_SELECTED EXTRACT_
============================================================
Secondly, to further improve the accuracy and fine detail perception of small object detection, we introduced an additional shallow object detection head based on the P2 feature map, built on top of the three-scale detection heads in YOLO11. The P2 detection head focuses on processing relatively shallow feature maps and is better at capturing local features of small objects, addressing the issue of feature loss for small objects in deep feature maps due to the excessive depth of convolutional layers. This structural improvement allows the WFD-YOLO model to significantly enhance detection accuracy when dealing with small objects, particularly in the edges and details of the object, resulting in more precise detection outcomes.

Moreover, to further enhance the model’s performance in complex scenarios, we improved the loss function. The traditional YOLO model uses an Intersection over Union (IoU)-based loss function, which can be influenced by bounding box regression errors, especially when there is low distinguishability between the object and the background. Therefore, we replaced the traditional IoU loss function with the Normalized Wasserstein Distance (NWD) loss function. The NWD loss function is more accurate in measuring the distance between the object and the background, particularly in complex backgrounds, effectively reducing bounding box regression errors and improving the accuracy and robustness of small-object detection. The introduction of NWD makes the WFD-YOLO model more stable in complex environments, enabling it to adaptively adjust to various scenarios and avoid detection failures or false positives that are common in traditional methods under complex backgrounds.
============================================================
_DATASET SECTION_
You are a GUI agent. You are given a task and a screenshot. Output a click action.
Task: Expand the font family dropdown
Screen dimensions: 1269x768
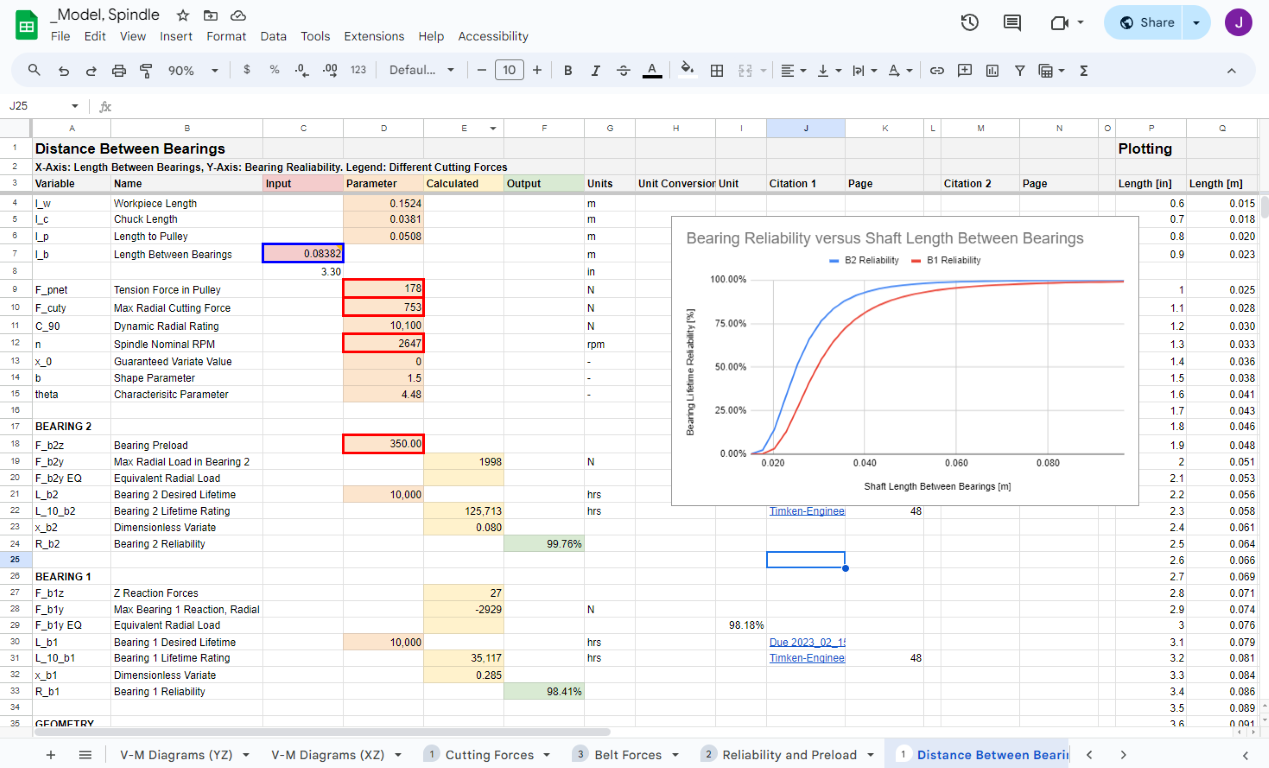pyautogui.click(x=421, y=70)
============================================================
_REQUIREMENT 1_
Reproduce the passage on WFD-YOLO, starting with "Secondly, to further" and going on through "precise detection outcomes.".
_REQUIREMENT 2_
In the passage on WFD-YOLO, which loss function replaced the traditional IoU loss function?
_REQUIREMENT 3_
Please write the next part of the passage on WFD-YOLO, picking up after its final sentence.

_EXERCISE ANSWER 1_
Secondly, to further improve the accuracy and fine detail perception of small object detection, we introduced an additional shallow object detection head based on the P2 feature map, built on top of the three-scale detection heads in YOLO11. The P2 detection head focuses on processing relatively shallow feature maps and is better at capturing local features of small objects, addressing the issue of feature loss for small objects in deep feature maps due to the excessive depth of convolutional layers. This structural improvement allows the WFD-YOLO model to significantly enhance detection accuracy when dealing with small objects, particularly in the edges and details of the object, resulting in more precise detection outcomes.

_EXERCISE ANSWER 2_
The Normalized Wasserstein Distance (NWD) loss function.

_EXERCISE ANSWER 3_
3.2. Feature Enhancement Module

The backbone network, as the fundamental feature extraction module of YOLO11, adopts a lightweight design concept aimed at reducing computational complexity while maintaining powerful feature extraction capabilities. In the tasks of detecting small wire features in images of OPGW and conventional ground wires, the backbone network, in the early stage of feature extraction, faces challenges due to its limited receptive field and insufficient feature richness. This makes it difficult to accurately capture the critical information of small objects and effectively distinguish them from the background. Therefore, a targeted Feature Enhancement Module needs to be designed to overcome these problems.

In the traditional YOLO11 backbone network, key features are extracted by progressively downsampling the input image layer by layer, and then transmitted to the neck part via the C3K2 module at layer 4 and 6, as well as the C2PSA module at layer 10. Among these, the key features of small objects are mainly transmitted by the C3K2 module located at layer 6, the structure of which is shown in Figure 3. When the C3k parameter is set to True, the intermediate operation of the C3K2 module involves the parallel concatenation of feature maps from multiple C3K modules. When the C3k parameter is False, the intermediate operation consists of the parallel concatenation of feature maps from multiple Bottleneck modules, with the structures of the C3K and Bottleneck modules shown in Figure 4.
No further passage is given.